● Text provided:
******************************
Recall from a previous section, if the hardware identification collected at runtime does not align with that which was used on the Denuvo server to encrypt the constant, then (3) will likely yield a result that is not equal to -4; causing undefined behaviour.
User Integrity Checks
I will now highlight all of the vectors Denuvo use to verify the integrity of the system executing the protected binary. By the nature of the protection, at least one instance of each check must be sent to the server when requesting for a license file.
Pre-OEP Checks
After reading the previous section(s), you may be wondering what happens if a user’s hardware identification changes (e.g. Windows update, new CPU, etc). Denuvo account for this using special checks which execute just before handing control to the OEP. They will simply perform some constant decryptions but instead of using said constant to execute an instruction, they will check if it is equal to what it should be (these are the only checks that do this, everything else assumes that the decrypted constant is correct and acts accordingly). If the result is not as expected, Denuvo will delete the locally saved license file and request a new one from the Denuvo server; basically a repeat of the process described in The General Idea
KUSER_SHARED_DATA
KUSER_SHARED_DATA is a single page of, now read-only, memory (4096 bytes) that is mapped into every process running on a Windows machine. It contains information that processes may wish to access, such as the Windows Version, Windows Build Number, SystemTime, etc. A lot of the information it contains can be used to identify a machine, and therefore Denuvo make good use of it to aid in their needs.
******************************
● Data shown:

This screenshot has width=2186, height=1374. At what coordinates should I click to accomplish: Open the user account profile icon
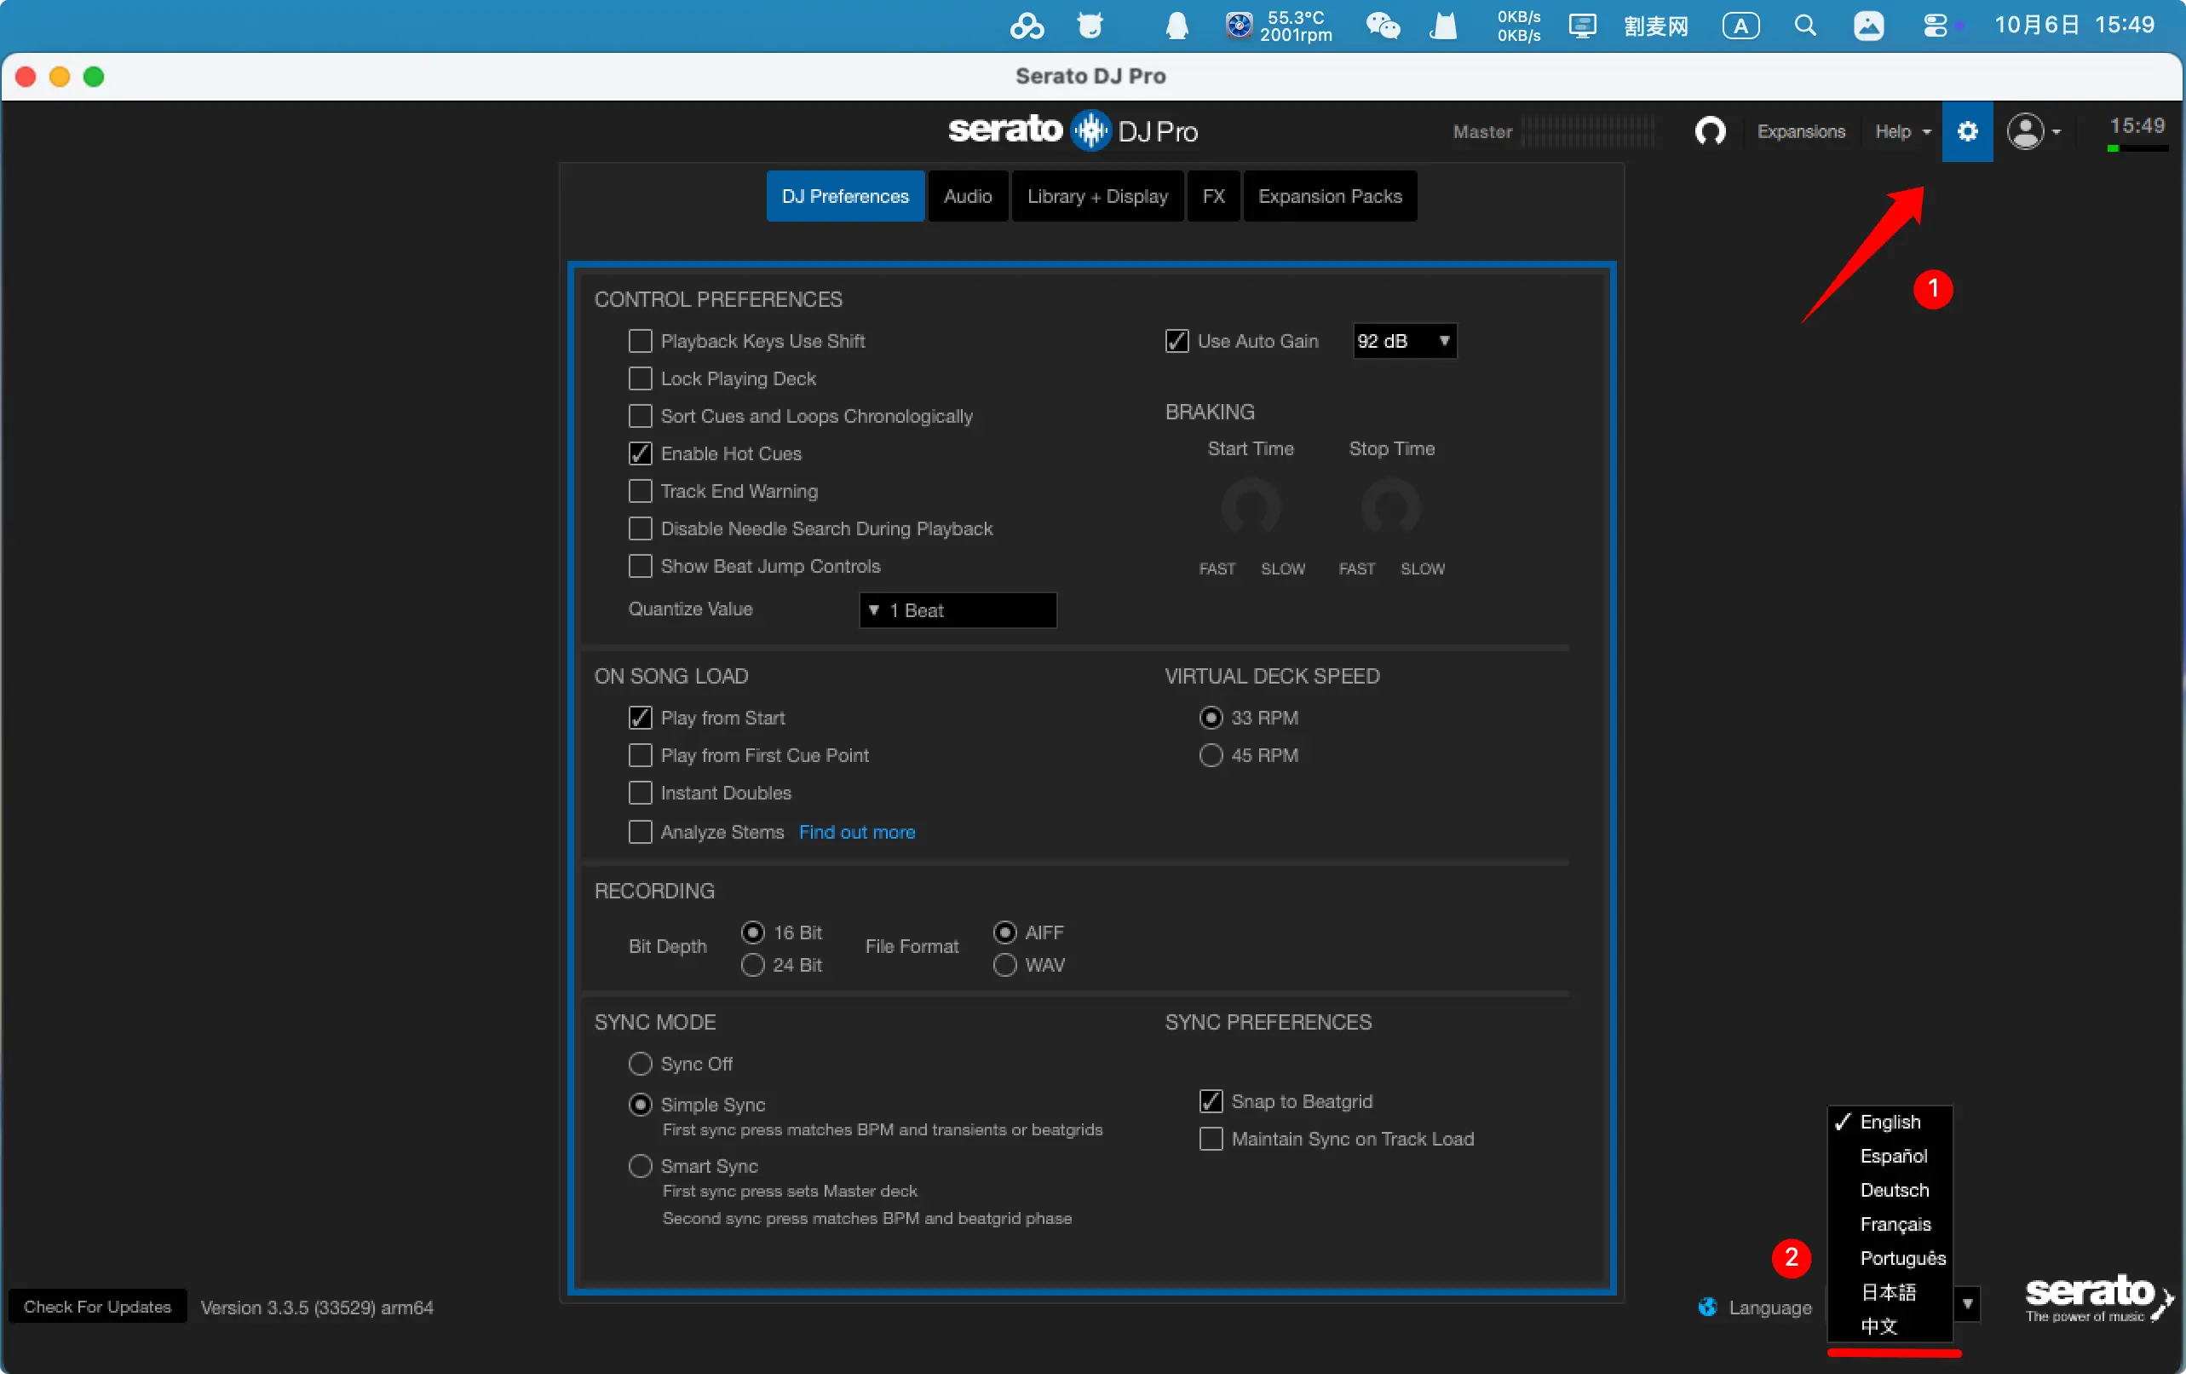pyautogui.click(x=2025, y=132)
******************************
● What is needed: According to the Denuvo text, what does Denuvo do when a pre-OEP check gives an unexpected result? The listing comes from a different source than the Denuvo text.

● Output of the exercise: It deletes the locally saved license file and requests a new one from the Denuvo server.